Data extract |

···

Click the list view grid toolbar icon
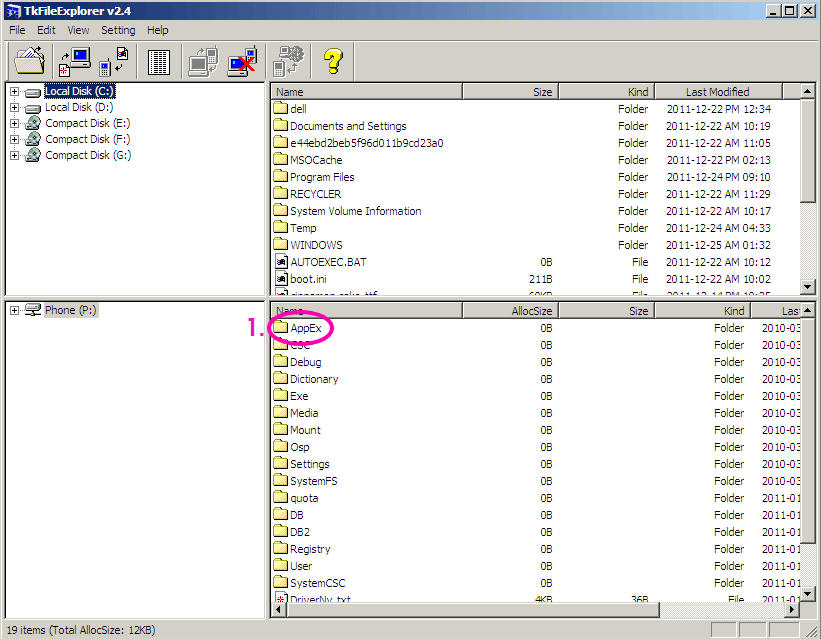 [159, 61]
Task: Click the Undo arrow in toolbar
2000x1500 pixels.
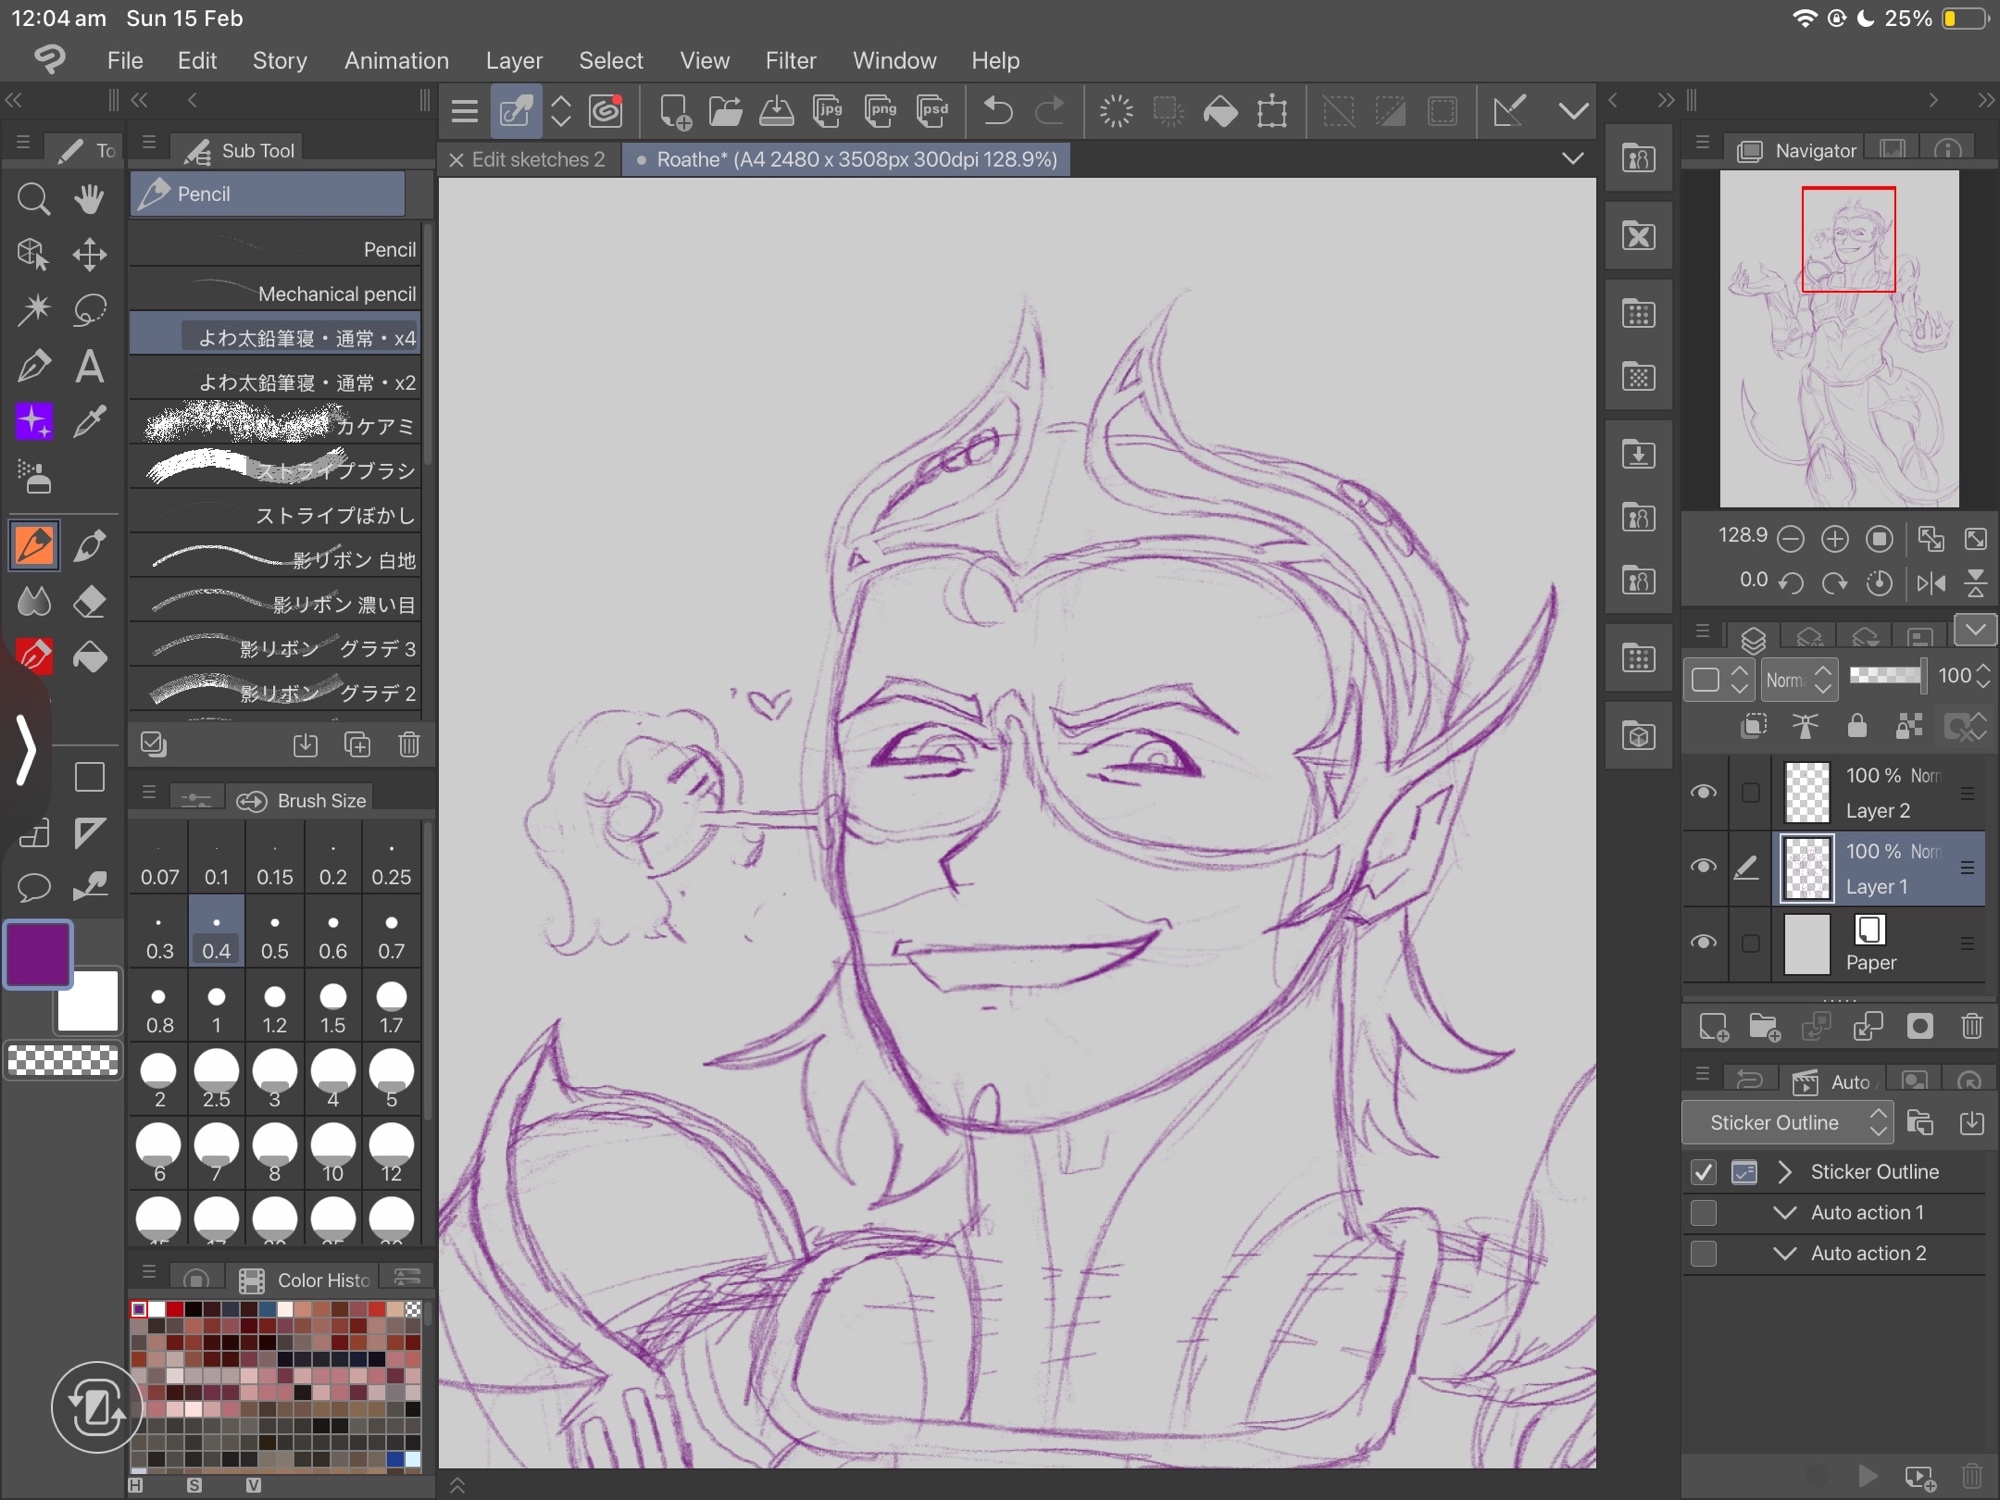Action: point(997,111)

···

Request |
Reproduce the listing above word for word, starting at the line that contains "Task: Click the Undo arrow in toolbar" and ending with its final line, both included. Omit the pictures.

Written response |
Task: Click the Undo arrow in toolbar
2000x1500 pixels.
Action: point(997,111)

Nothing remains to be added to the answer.